Il trasferimento da oltre 180 milioni di euro di Kylian Mbappé dal Monaco al Paris Saint-Germain, concluso nell'estate 2017, continua a far discutere. A scatenare le polemiche, negli ultimi mesi, era stata la strana formula dell'operazione, un prestito con diritto di riscatto pronto a diventare obbligo in caso di salvezza del Psg. Ora sono delle nuove rivelazioni di Football Leaks, pubblicate da Der Spiegel, a riaprire il dibattito su quell'affare.

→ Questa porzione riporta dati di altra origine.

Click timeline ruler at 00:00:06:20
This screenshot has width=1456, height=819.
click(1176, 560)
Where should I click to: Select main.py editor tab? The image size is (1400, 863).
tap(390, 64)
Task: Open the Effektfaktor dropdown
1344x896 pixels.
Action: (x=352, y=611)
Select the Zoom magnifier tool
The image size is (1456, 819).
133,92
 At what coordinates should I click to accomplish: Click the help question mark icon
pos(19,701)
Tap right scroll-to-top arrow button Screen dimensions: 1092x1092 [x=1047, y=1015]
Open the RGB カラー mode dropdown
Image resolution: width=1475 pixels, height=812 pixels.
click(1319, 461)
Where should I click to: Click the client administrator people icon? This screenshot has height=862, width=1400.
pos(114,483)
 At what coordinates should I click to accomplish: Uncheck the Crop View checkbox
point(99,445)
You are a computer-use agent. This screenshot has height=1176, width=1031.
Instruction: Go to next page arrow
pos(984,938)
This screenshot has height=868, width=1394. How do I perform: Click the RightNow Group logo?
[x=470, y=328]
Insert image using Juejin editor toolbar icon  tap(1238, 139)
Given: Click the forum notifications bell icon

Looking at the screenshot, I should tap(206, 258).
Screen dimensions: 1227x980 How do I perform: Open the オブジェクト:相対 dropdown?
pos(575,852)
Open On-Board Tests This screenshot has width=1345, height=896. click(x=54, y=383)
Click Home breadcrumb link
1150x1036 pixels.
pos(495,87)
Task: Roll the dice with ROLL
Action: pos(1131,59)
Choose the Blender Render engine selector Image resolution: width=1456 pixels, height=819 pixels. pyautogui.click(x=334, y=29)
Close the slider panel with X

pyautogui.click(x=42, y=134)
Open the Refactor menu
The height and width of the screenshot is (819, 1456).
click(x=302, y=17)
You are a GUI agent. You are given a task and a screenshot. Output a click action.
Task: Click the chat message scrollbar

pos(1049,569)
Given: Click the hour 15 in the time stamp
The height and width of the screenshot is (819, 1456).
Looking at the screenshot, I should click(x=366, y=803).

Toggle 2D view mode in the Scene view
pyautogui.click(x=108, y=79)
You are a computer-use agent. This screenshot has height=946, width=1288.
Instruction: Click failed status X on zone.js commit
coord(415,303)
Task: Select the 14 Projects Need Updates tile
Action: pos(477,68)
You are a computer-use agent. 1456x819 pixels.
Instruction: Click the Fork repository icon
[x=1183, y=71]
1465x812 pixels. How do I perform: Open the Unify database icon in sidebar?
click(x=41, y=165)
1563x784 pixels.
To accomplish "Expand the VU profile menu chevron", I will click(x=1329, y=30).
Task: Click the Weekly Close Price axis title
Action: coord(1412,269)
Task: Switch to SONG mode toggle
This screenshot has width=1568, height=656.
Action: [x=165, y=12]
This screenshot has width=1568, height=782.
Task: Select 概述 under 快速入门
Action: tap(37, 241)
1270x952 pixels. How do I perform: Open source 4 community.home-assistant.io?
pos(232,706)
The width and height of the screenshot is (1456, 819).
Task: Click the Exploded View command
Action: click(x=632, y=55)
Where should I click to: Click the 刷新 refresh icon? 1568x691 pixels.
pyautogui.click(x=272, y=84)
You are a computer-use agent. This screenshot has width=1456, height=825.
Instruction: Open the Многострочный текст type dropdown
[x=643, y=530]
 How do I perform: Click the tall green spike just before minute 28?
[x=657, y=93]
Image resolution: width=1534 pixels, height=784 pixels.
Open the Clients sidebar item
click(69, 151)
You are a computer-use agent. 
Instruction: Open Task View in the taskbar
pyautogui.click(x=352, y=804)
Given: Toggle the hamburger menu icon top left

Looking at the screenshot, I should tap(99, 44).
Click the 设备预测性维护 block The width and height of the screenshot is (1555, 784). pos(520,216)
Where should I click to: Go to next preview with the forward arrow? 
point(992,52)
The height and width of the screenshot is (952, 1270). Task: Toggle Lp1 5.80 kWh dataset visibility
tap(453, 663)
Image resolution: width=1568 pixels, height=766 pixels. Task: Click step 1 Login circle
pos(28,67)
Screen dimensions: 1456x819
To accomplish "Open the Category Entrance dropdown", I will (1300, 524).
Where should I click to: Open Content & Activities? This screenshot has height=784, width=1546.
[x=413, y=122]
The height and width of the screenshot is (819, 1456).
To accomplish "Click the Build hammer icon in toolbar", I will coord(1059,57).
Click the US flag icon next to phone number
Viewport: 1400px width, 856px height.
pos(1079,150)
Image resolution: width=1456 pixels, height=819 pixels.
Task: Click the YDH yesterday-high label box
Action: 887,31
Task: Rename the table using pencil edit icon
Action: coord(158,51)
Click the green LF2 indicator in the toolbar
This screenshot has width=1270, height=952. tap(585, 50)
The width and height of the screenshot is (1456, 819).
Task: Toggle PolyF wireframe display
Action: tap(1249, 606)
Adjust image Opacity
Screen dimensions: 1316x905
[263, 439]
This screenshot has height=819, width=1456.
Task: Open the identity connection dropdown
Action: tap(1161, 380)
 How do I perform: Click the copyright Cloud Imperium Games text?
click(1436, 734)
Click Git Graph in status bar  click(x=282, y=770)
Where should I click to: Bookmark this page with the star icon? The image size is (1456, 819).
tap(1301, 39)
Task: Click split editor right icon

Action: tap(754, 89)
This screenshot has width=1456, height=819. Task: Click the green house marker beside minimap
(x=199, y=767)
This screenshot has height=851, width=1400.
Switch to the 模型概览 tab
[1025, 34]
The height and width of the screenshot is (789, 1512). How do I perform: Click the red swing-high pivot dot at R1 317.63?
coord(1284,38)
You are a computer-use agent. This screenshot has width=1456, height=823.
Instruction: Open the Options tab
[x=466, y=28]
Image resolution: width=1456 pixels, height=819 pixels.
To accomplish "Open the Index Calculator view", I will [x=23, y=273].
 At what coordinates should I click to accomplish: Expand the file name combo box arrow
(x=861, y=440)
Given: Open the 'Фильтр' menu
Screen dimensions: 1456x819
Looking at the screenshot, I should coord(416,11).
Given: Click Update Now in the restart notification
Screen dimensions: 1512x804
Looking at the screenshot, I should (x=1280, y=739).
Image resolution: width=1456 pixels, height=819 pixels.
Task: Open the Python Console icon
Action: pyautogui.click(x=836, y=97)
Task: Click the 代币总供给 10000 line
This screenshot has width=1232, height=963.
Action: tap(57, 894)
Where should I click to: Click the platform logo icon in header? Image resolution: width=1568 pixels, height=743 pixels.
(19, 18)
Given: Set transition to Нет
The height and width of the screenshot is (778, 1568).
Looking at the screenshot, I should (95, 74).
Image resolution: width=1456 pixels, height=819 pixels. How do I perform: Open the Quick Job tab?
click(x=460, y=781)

IL NO AL REAL - Il 20 luglio 2017, infatti, Real Madrid e Monaco avrebbero trovato un accordo per il trasferimento di Mbappé, con le Merengues pronte a pagare 180 milioni di euro più 34 di tasse per acquistare l'attaccante classe '98. Un affare bloccato dal diretto interessato, Mbappé, che decise di prendere tempo e "aspettare" il Psg. Che, puntualmente, il 31 agosto si mise in contatto col club del Principato per chiedere l'attaccante francese, col direttore generale Dimitri Vasyliev che chiese a quel punto la stessa somma offerta dal Real un mese prima. L'INGAGGIO OLTRE NEYMAR - Tante, poi, le tante richieste fatte da Mbappé al Psg al momento della stesura del contratto: cinque milioni di euro come "premio alla firma", più un ingaggio da dieci milioni di euro l'anno che il Psg ha preferito fosse "a crescere": dai sette milioni della prima stagione ai virtuali 12 del quinto e ultimo anno di contratto. A colpire è però una richiesta fatta dall'entourage di Mbappé e rifiutata dal Psg: l'inserimento di una clausola per cui, in caso di vittoria del Pallone d'Oro, il classe '98 sarebbe diventato il giocatore più pagato della rosa, superando anche gli oltre 36 milioni l'anno che guadagna attualmente Neymar.